TO DO: Would you copy out each line of the records below that includes the word "column"?

____

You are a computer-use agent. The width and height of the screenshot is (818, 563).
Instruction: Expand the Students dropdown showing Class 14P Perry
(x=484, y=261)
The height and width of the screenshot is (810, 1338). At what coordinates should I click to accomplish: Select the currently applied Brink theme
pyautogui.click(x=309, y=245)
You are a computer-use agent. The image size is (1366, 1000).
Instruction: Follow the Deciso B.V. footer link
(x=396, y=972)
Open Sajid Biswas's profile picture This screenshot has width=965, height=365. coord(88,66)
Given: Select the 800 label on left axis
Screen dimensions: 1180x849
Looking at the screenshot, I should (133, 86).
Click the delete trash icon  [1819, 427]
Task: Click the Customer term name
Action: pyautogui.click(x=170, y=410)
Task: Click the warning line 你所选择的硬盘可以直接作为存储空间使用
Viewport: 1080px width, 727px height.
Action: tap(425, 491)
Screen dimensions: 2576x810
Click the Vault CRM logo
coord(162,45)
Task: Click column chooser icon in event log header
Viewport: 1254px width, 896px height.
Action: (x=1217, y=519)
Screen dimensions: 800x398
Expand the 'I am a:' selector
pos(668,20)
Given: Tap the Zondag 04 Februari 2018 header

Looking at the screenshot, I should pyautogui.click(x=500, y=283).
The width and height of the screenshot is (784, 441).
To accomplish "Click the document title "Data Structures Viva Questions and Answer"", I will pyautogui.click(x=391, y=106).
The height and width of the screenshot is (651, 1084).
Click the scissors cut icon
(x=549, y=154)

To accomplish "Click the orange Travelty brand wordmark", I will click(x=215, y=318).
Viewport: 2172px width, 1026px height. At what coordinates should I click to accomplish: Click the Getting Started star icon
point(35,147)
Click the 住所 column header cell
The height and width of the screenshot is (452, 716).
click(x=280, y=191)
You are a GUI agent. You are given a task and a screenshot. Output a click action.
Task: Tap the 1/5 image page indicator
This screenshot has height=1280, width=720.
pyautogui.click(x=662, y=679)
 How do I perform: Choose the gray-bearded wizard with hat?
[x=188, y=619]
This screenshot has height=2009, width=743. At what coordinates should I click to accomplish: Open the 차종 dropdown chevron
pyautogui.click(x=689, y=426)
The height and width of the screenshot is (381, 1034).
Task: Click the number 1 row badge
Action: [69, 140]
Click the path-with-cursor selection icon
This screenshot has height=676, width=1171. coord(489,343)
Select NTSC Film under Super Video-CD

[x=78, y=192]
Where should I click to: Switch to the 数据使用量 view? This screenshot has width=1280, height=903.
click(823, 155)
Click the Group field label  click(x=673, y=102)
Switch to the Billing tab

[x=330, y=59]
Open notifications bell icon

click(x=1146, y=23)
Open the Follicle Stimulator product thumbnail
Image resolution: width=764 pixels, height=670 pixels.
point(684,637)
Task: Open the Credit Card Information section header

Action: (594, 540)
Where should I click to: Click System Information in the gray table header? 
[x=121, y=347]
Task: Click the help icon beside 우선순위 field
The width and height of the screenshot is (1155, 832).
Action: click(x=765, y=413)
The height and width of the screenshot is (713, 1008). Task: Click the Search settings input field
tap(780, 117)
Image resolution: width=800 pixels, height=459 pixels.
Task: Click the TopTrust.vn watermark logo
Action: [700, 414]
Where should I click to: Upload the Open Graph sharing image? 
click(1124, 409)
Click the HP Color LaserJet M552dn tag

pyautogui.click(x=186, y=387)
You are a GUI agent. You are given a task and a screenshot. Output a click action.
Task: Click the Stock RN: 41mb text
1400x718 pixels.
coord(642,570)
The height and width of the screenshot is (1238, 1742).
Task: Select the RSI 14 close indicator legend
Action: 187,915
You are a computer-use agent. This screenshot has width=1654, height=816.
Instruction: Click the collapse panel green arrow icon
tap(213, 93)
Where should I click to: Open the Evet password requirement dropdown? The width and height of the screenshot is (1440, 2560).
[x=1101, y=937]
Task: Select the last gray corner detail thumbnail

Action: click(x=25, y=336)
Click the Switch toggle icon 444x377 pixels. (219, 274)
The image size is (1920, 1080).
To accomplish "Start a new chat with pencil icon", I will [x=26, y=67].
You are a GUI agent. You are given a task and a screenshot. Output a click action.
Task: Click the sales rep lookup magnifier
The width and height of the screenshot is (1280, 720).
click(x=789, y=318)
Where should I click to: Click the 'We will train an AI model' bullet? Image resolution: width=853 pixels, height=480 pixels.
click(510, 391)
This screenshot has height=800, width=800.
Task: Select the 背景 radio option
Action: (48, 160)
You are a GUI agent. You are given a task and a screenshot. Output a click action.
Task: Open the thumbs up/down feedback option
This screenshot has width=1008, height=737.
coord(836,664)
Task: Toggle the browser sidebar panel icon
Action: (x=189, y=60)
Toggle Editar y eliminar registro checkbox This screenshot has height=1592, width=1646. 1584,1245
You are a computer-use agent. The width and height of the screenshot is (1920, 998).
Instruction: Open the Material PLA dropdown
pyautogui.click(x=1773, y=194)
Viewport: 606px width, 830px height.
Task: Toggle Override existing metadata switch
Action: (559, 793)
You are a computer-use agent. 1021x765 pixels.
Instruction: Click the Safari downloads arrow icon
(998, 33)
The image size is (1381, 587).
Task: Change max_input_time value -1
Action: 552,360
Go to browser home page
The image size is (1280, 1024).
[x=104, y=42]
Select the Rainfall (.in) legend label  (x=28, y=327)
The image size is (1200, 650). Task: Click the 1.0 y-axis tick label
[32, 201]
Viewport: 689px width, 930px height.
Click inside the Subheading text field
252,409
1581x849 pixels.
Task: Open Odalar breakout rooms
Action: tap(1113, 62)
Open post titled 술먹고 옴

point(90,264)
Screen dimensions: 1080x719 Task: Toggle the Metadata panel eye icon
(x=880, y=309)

____

TASK SOLUTION:
Task: Click column chooser icon in event log header
Click the 住所 column header cell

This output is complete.